Raccoons Cedric & Burt

I mean, I’m a good Canadian, I liked this show. But I didn’t consider it aesthetically aspirational.

The specialist also did a really interesting test (before sticking cameras up my nose to confirm) that completely changed what I thought was wrong with my septum.

In this picture, you can see that my left nostril is largely blocked by the bent nose tip.

Up-nose photo of blocked left nostril

I saved this image to include a bit later so that anyone skimming this post & deciding it wasn’t for them wouldn’t have to look up my nose. But you’re clearly committed at this point.

The doctor had me plug my right nostril & put his finger on my left cheek next to my left nostril and pulled my skin to the left.

Doctor: Does that make breathing easier?
Me: Definitely.

This wasn’t a suprise to me – I’d encountered that using BreatheRight strips (which I can only use sometimes b/c my skin is really sensitive & is too easily damaged by adhesives). He reversed to the other side – pulling my right nostril wider open, while having me plug my left.

Doctor: Does that make breathing easier?
Me: No, in fact it’s worse overall because my left nostril is blocked.

Then he brought in the cameras.

Here I’d always assumed that my nose cartilege was a “J” shape – straight at the top & hooked at the bottom. NOPE. It’s more like a dial that someone has turned 25 degrees, blocked at the bottom on the left and up inside at the top on the right! So I’ve been getting even LESS airflow than I thought I was.

Diagrams of actual septum shape and assumed septum shape

!!!

MIND-BLOWING. The left nostril is the GOOD one (despite its weird ‘gate’ at the entrance).

However. That meant that this guy couldn’t do the procedure for me and instead, I have to be referred to an extra-specialist – one of only two people in BC who perform ‘open septoplasty’.


STOP. I’m going to take a moment to warn you about something. If you have any curiousity about what the difference between regular and ‘open’ septoplasty is, for the love of god, TURN OFF GOOGLE RESULTS IMAGE PREVIEWS FIRST. Learn from my mistake, people.

OK. So. “Open” septoplasty involves them cutting the skin under your nose and then, um, kinda peeling back your nose/face so that they can get at the bits inside. They then do more significant construction. In my case they’ll apparently be widening the bridge & main part of my nose to strengthen it and building a brand new (centered) tip. Then they pull the skin back down and sew you up.

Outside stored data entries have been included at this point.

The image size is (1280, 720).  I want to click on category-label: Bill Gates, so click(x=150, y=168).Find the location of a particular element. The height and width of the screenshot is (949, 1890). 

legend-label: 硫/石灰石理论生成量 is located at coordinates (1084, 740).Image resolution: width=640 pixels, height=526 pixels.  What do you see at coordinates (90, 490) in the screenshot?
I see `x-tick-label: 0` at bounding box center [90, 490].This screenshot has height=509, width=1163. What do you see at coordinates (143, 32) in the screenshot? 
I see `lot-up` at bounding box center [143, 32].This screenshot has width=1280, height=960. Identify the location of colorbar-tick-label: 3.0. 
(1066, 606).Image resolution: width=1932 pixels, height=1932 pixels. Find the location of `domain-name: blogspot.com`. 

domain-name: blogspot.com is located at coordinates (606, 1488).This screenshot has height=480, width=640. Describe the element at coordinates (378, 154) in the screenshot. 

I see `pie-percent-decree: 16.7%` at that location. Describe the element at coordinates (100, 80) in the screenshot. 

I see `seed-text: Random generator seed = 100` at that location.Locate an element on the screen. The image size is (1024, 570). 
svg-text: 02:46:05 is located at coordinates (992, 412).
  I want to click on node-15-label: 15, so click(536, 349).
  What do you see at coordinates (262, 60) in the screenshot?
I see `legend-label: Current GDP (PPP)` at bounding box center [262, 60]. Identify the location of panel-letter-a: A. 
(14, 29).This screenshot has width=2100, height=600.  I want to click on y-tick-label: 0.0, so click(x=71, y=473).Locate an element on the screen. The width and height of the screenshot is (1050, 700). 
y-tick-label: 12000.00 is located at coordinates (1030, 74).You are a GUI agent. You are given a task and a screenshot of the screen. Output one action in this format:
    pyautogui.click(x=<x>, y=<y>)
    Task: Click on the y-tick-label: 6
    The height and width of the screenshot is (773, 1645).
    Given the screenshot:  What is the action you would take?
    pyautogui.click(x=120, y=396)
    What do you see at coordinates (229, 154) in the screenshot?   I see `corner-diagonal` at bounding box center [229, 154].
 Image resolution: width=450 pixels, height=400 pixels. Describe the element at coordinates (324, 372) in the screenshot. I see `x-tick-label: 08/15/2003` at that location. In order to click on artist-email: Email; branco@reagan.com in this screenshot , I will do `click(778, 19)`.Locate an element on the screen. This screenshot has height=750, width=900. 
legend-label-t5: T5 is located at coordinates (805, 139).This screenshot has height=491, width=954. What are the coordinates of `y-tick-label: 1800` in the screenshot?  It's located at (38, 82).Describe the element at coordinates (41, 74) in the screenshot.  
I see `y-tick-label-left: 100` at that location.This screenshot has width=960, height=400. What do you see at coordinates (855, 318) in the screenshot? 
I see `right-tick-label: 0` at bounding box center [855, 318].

Yeah. All of a sudden I’m a bit less sure about going through with this, but I figure that I should at least meet with the extraspecialist to hear what he has to say. THAT appointment isn’t 6 months away, no. Only a few weeks.

[Google has surprisingly little information about open septoplasty and its complications. I assume that means that everyone who went through it is dead]

When I do go see the doctor, he’s extremely reassuring (not just in what he says, but in manner overall) and I feel much, much better about the prospect of starring in my own sweded version of Face/Off. I decide to go ahead with it and mentally prepare myself for an 8-12 month wait for surgery.

But. Apparently this doctor was recently granted 7 extra hospital days this year and because he just got them, they were wide open. So instead of an 8 month wait, it’s a 6 week wait.

And now those 6 weeks are up. My surgery is today. I’ll provide an update when I’m back home (assuming I’m not so miserable that I just want to go to bed), but fingers crossed for a life-changing improvement!